SDK

Overview

The @arke-institute/rhiza package provides everything you need to build klados workers — the processing agents that execute within Arke workflows. It handles job lifecycle, API communication, logging, and handoff orchestration so you can focus on your processing logic.

npm install @arke-institute/rhiza

KladosJob — The Main Abstraction

KladosJob is the primary class for building klados workers. It wraps the incoming request, provides an authenticated API client, handles logging, and manages the full job lifecycle including handoffs to the next step in a workflow.

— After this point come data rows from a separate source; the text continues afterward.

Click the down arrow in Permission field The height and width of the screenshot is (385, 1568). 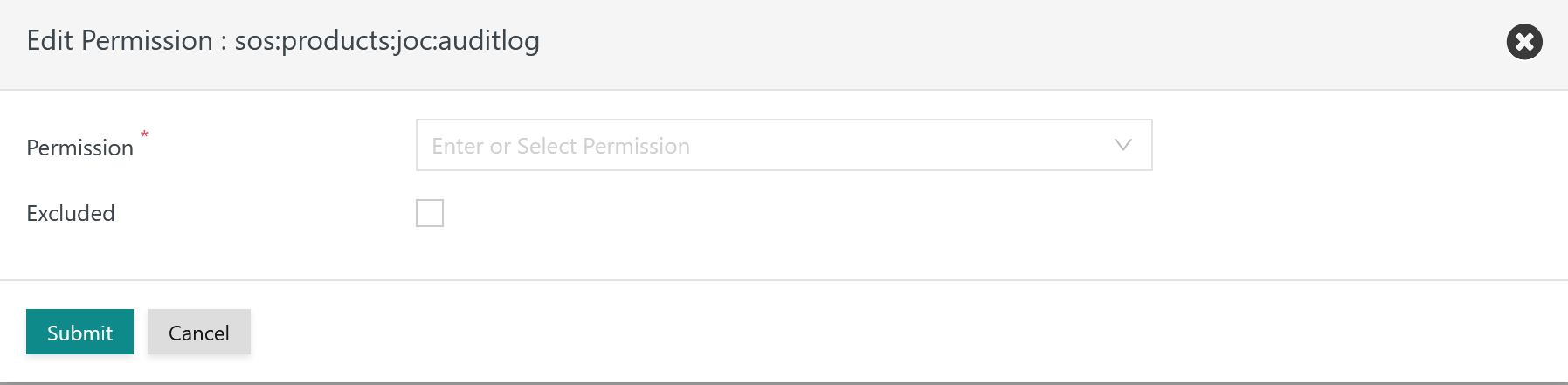[x=1123, y=145]
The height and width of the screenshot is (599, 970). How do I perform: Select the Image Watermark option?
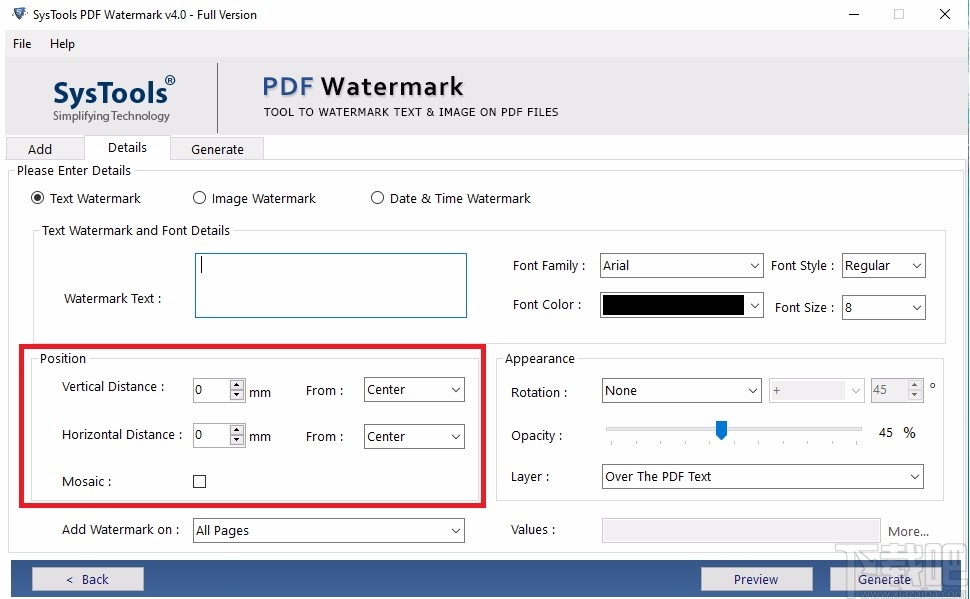click(x=198, y=198)
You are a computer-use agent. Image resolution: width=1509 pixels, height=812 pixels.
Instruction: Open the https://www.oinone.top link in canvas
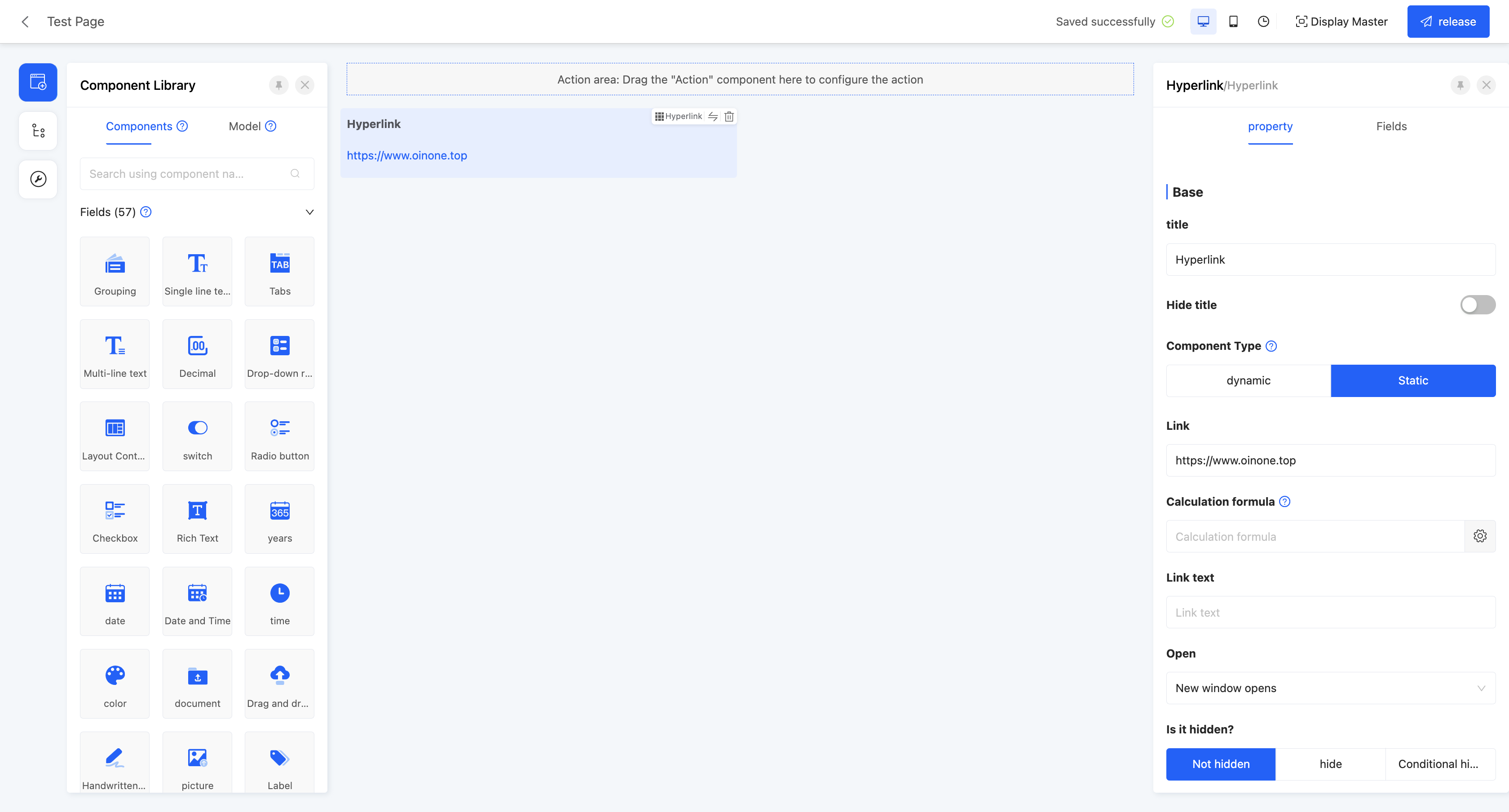406,156
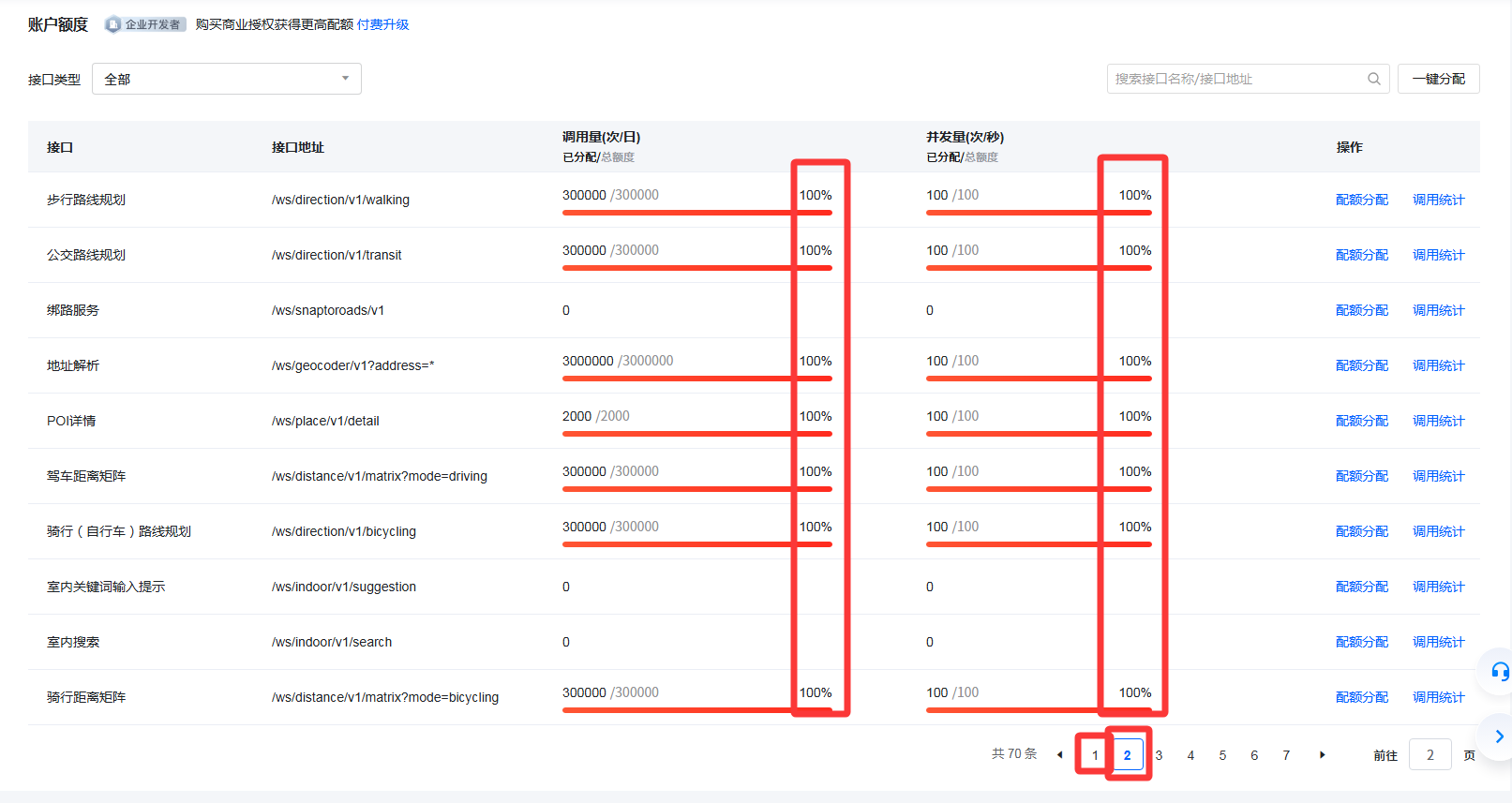The width and height of the screenshot is (1512, 803).
Task: Open 配额分配 for 步行路线规划
Action: (x=1361, y=200)
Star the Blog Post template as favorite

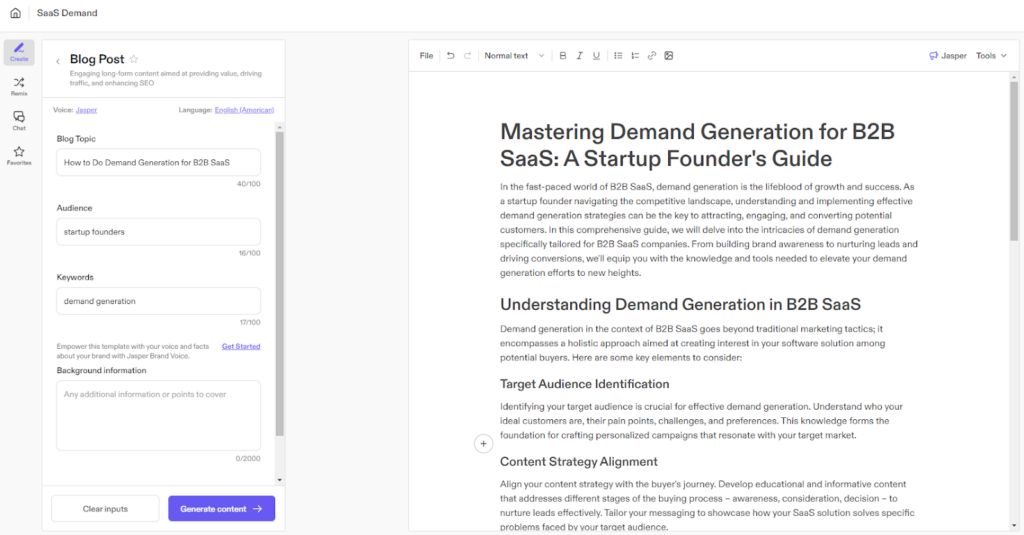(x=134, y=60)
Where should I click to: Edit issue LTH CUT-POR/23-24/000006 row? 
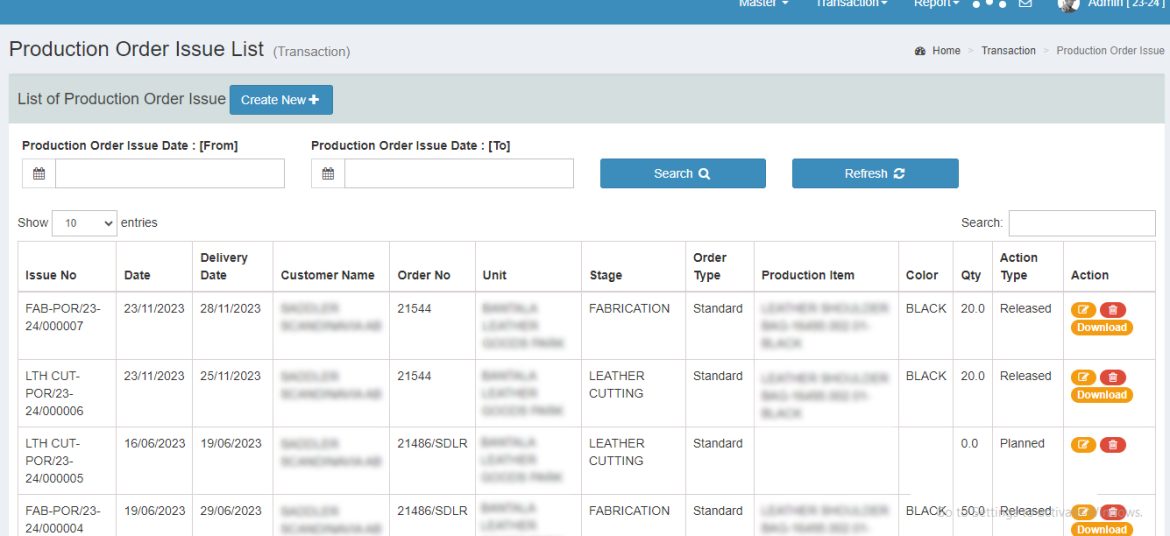[x=1083, y=378]
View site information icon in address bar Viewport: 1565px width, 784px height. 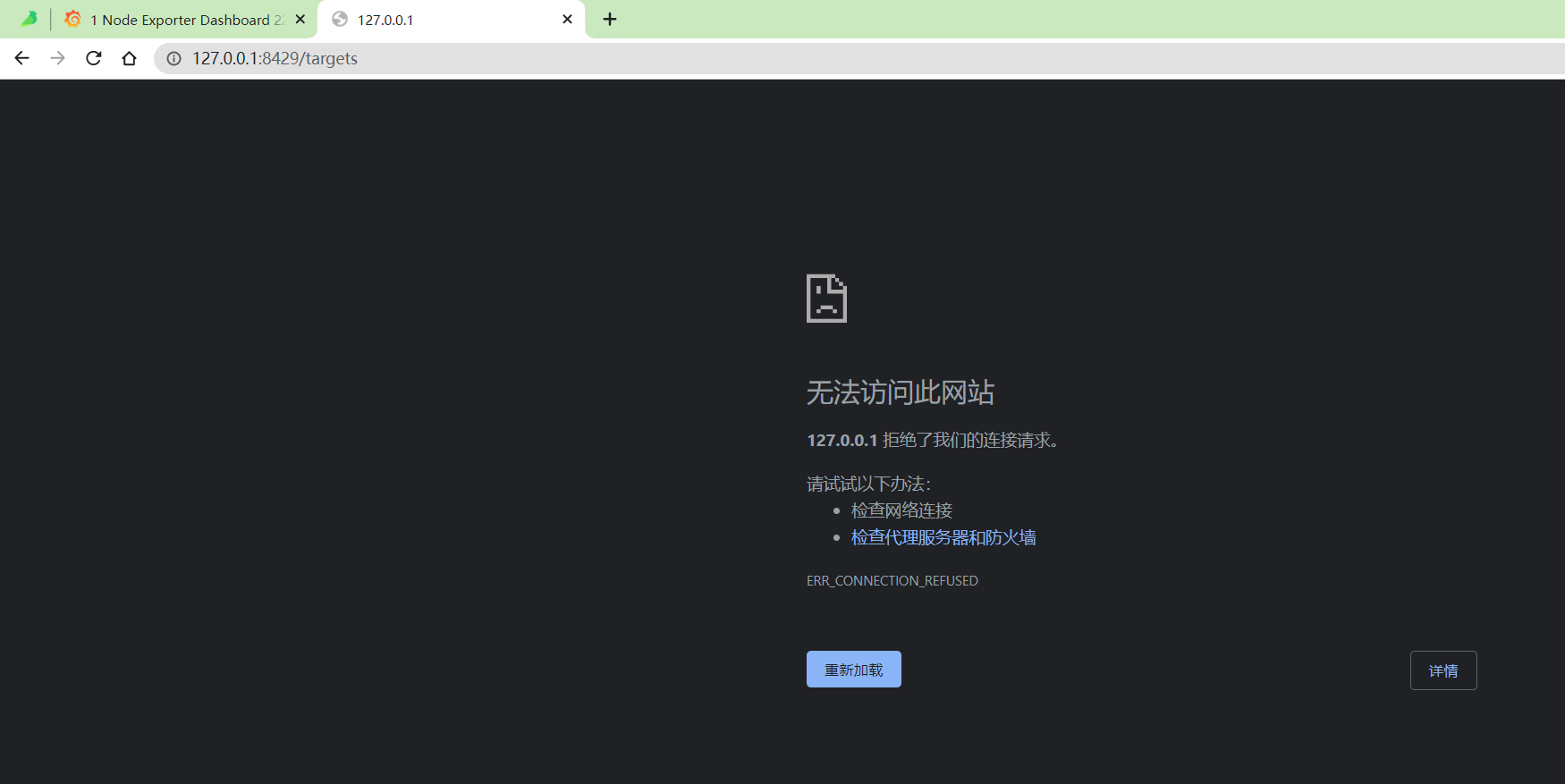pos(174,58)
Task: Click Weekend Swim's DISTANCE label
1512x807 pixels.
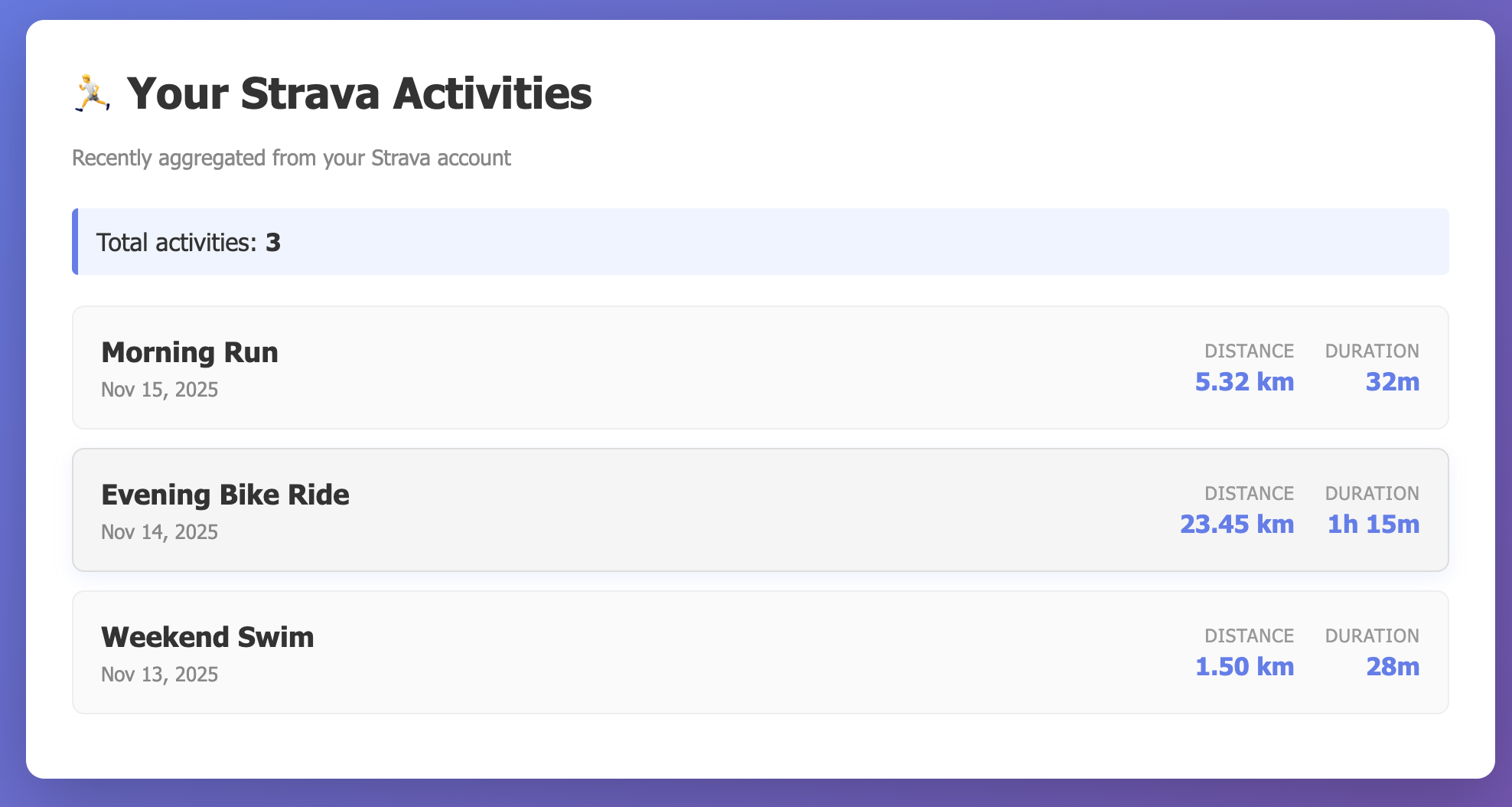Action: 1249,635
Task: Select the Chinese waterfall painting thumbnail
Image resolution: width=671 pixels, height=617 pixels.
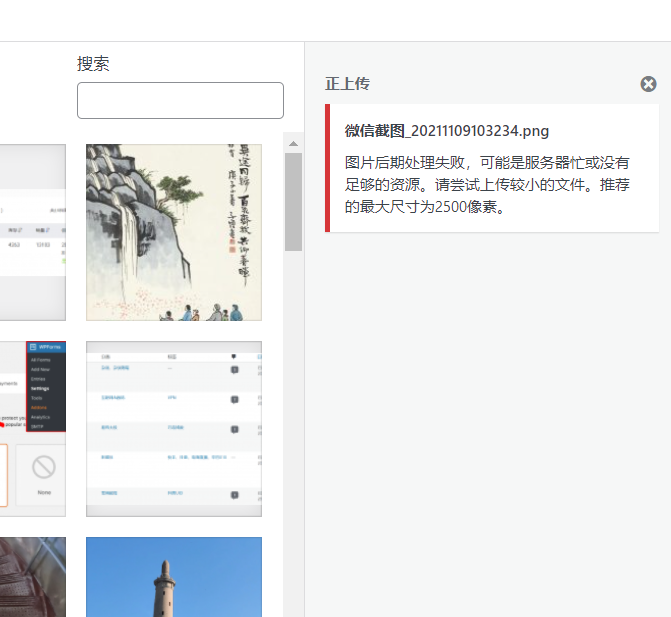Action: click(174, 232)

import { KladosJob } from '@arke-institute/rhiza';
import type { KladosRequest, Output } from '@arke-institute/rhiza';

export default {
  async fetch(request: Request, env: Env, ctx: ExecutionContext) {
    const req = await request.json<KladosRequest>();

    // Accept the job immediately
    const job = KladosJob.accept(req, {
      agentId: env.AGENT_ID,
      agentVersion: env.AGENT_VERSION,
      authToken: env.ARKE_AGENT_KEY,
    });

    // Process in background
    ctx.waitUntil(
      job.run(async () => {
        job.log.info('Starting processing');
        const target = await job.fetchTarget();

        // Your processing logic here
        const result = await processEntity(target);

        job.log.success('Processing complete');
        return [target.id]; // Return output entity IDs
      })
    );

    // Return immediate acceptance
    return Response.json(job.acceptResponse);
  }
};

The pattern is:

Accept — Parse the request and create a job (synchronous, immediate)
Run — Execute your logic in the background via ctx.waitUntil
Return outputs — The job handles logging, handoff to the next step, and finalization

Job Properties

Property	Type	Description
`job.client`	ArkeClient	Authenticated API client for the Arke API
`job.log`	KladosLogger	Structured logger (messages written to job collection)
`job.request`	KladosRequest	The original job request
`job.config`	KladosJobConfig	Agent ID, version, auth token
`job.logId`	string	Generated log entity ID
`job.isWorkflow`	boolean	Whether this job is part of a rhiza
`job.batchContext`	BatchContext?	Scatter/gather batch info (if present)
`job.recurseDepth`	number	Current recursion depth (0 if not recursive)

Job Methods

Method	Description
`job.run(fn)`	Execute processing function with full lifecycle management
`job.fetchTarget()`	Fetch the target entity from the API
`job.fetchTargets()`	Fetch all target entities (cardinality: many)
`job.start()`	Mark job as running (called automatically by `run`)
`job.complete(outputs)`	Mark job as done with outputs (called automatically by `run`)
`job.fail(error)`	Mark job as failed (called automatically if `run` throws)

The Job Request

When a klados is invoked, it receives a KladosRequest:

interface KladosRequest {
  job_id: string;              // Unique job identifier
  target_entity?: string;      // Single target (cardinality: one)
  target_entities?: string[];  // Multiple targets (cardinality: many)
  target_collection: string;   // Collection with granted permissions
  job_collection: string;      // Where to write logs
  input?: Record<string, unknown>;  // Parameters from invocation or workflow
  api_base: string;            // Arke API URL
  expires_at: string;          // Permission expiration (ISO 8601)
  network: 'test' | 'main';   // Network designation
  rhiza?: RhizaContext;        // Present when running inside a workflow
}

The rhiza field is present when the klados is running as part of a workflow:

interface RhizaContext {
  id: string;           // Rhiza entity ID
  path: string[];       // Step path from entry to current
  parent_logs: string[];  // Parent log IDs for chain building
  batch?: {
    id: string;         // Batch entity ID
    index: number;      // This slot's index (0-based)
    total: number;      // Total slots in batch
  };
  scatter_total?: number;  // For scatter without gather
  recurse_depth?: number;  // Current recursion level
}

Outputs

Your processing function returns an array of outputs — the entity IDs (or enriched items) that this klados produced:

// Simple: just entity IDs
return ['01KFNR849AZNBWE9DYJRZR7PSA'];

// Enriched: entity IDs with routing properties
return [
  { entity_id: '01K_COPY_1', entity_class: 'canonical' },
  { entity_id: '01K_COPY_2', entity_class: 'mention' },
];

When a workflow has route rules, the additional properties on OutputItem are used for routing decisions. For example, items with entity_class: 'mention' might be routed to a different step than items with entity_class: 'canonical'.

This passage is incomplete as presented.